Esse documento, entretanto, nasceu morto. Na reunião de março de 1958, o CC não o Coloca nem na ordem do dia e aprova outro documento, que ficou conhecido como a "Declaração de Março". Essa declaração representou, na realidade, um ponto de inflexão na linha política do PCB, modificando as resoluções do IV Congresso e aprovando a tese da coexistência pacífica.

Delinearam-se os grupos. De um lado, Prestes comandava o I CC, de acordo com a nova linha de Kruschev. Do outro, Diógenes Arruda, João Amazonas, Maurício Grabois, Pedro Pomar e outros, ainda stalinistas, defendiam as resoluções do IV Congresso e, nas divergências sino-soviéticas, posicionavam-se pró-China.

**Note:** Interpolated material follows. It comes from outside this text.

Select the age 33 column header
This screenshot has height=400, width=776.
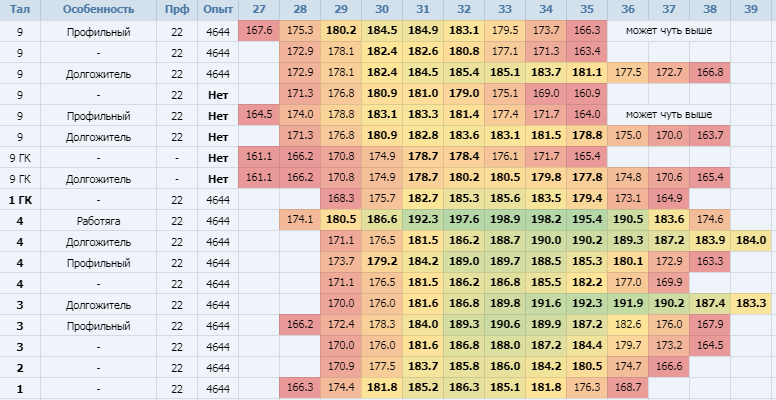pyautogui.click(x=505, y=9)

Em setembro de 1960, em pleno centro do Rio de Janeiro, usufruindo de uma situação de "legalidade de fato"" o PCB realizou o seu V Congresso Nacional. A "Resolução Política" aprovada nesse Congresso foi estabelecida tendo por base a concepção do XX Congresso do PCUS.

Para o "novo" PCB, no País não havia mais "condições para transformações socialistas imediatas e a "atual etapa histórica" não exigia soluções radicais. Era viável a obtenção de continuas reformas econômicas e políticas, que poderiam ser alcançadas através da luta de massas e da política de frente única. O caráter da revolução brasileira era "nacional-democrático" e deveria ser buscada uma sólida aliança entre o proletariado e o campesinato. As tendências dogmáticas e sectárias teriam que ser combatidas e a luta ideológica intensificada. O caminho da revolução seria "pacífico", sem que, entretanto, fosse absolutizado. A luta armada foi colocada em segundo plano e nao mais considerada como um "princípio".

O Congresso aprovou um novo Estatuto e deveriam ser tomadas providências jurídicas a fim de legalizar o Partido: Foi eleito um novo CC e ,os principais stalinistas, como Diógenes Arruda, João Amazonas, Maurício Grabois e Orlando Pioto, foram afastados. Esta corrente, entretanto, ainda continuava representada no CC através de Pedro Pomar, Ângelo Arroio, Carlos Danielli. e Henrique Cordeiro Oest, eleitos suplentes. Dos sete membros da comissão Executiva, dois deles, Mário Alves e Carlos Marighela, trariam, no futuro, novas divergências ideológicas.


(2) Peralva, O.: " O Retrato" E. Itatiaia Ltda, BII., 1960, pág 255.